> [Text block]
==========
Talk & Play With Your Child – Creating Learning Opportunities During Playtime

  • Talk & Play With Your Child

    Creating Learning Opportunities During Playtime

    Patti Hamaguchi, M.A., CCC-SLP

    Joshua is an adorable six-year old boy who has been working hard on improving his joint attention and play skills. His parents are understandably thrilled that he is recently using toys and objects more appropriately. Instead of stacking toy animals or chewing on them, he is now moving his horse like a real horse across the floor. However, if we watch Joshua carefully, we will notice that he is fairly silent while he is playing, and it is done in a fairly solitary way.

    Playing with characters and pretending they have human-like qualities is part of imaginative play and it is often a struggle for children on the autism spectrum and a necessary skill to developing social interactions with other children. We often work so hard on the more obvious aspects of teaching language (wh questions, pronouns, verbs, etc) but forget that play has it’s own lingo and rhythm, and for children on the spectrum, these skills typically need direct teaching.  That is why one of the skills we check when we do our speech-language assessment is how a child interacts and talks with others while playing.


     So where does one start?

    Have some good toys!

    Imaginative play requires some well-chosen items to use as props. Start with a traditional farm set, playhouse, stuffed animals, puppets, dolls, and action figures or even dinosaurs. Other play sets include cash register, doll stroller, shopping cart, and doctor set. Have some dress up items such as, hats, costumes, and masks in your child’s play area. Legos, Lincoln Logs, and other building materials can be used to create an environment for pretend play scenarios. Try to get a sense of which ones your child has some interest in and start there.


    Model the right “play words” and actions that go with toys: 

    •           Exclamations: Uh-oh! Oh no! Oops! Wow!

    •           Imitation: Even if your child isn’t ready to come up with novel language, model the type of language that can go with a particular action and let your child imitate. Some examples: “Yum… this hay is good!” “Thanks for the corn!  Thanks for the water!”

    •           Make the character talk and use “I” phrases: “I’m hungry!” “I’m a lion…roar!” I’m tired…I’m going to sleep now!” I want some corn please.”
==========
> [Data shown]
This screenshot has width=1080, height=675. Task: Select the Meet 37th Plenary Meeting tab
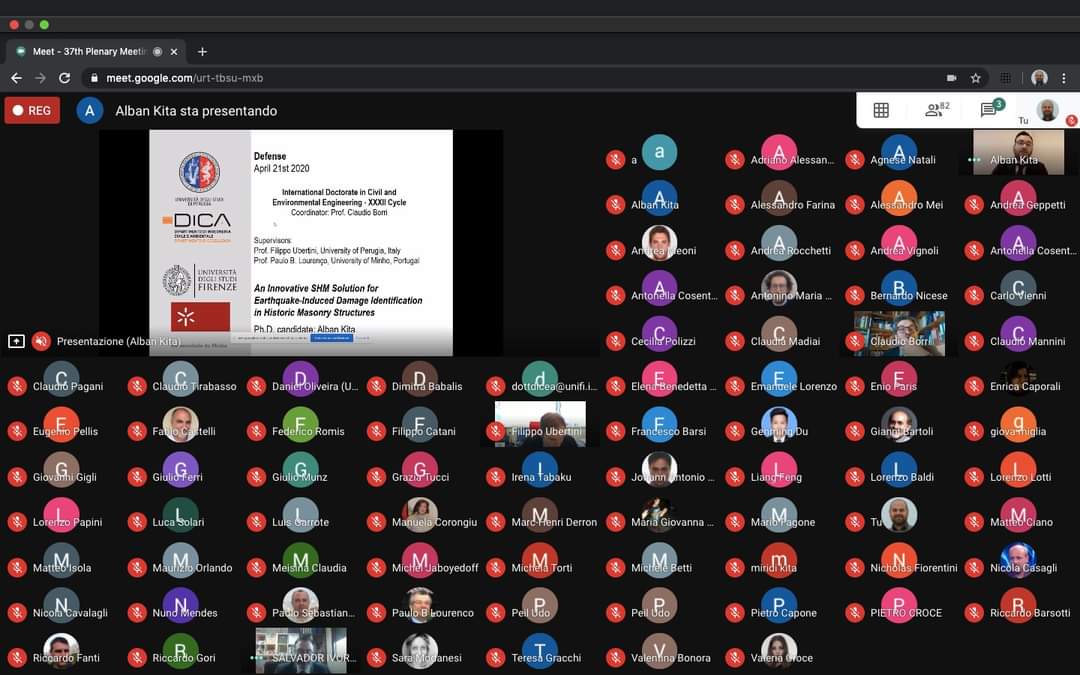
==========
> [What is expected]
From the playtime article, pull out the passage that begins at the words "Playing with characters" and stops after "some good toys!".

> [Reply]
Playing with characters and pretending they have human-like qualities is part of imaginative play and it is often a struggle for children on the autism spectrum and a necessary skill to developing social interactions with other children. We often work so hard on the more obvious aspects of teaching language (wh questions, pronouns, verbs, etc) but forget that play has it’s own lingo and rhythm, and for children on the spectrum, these skills typically need direct teaching.  That is why one of the skills we check when we do our speech-language assessment is how a child interacts and talks with others while playing.


     So where does one start?

    Have some good toys!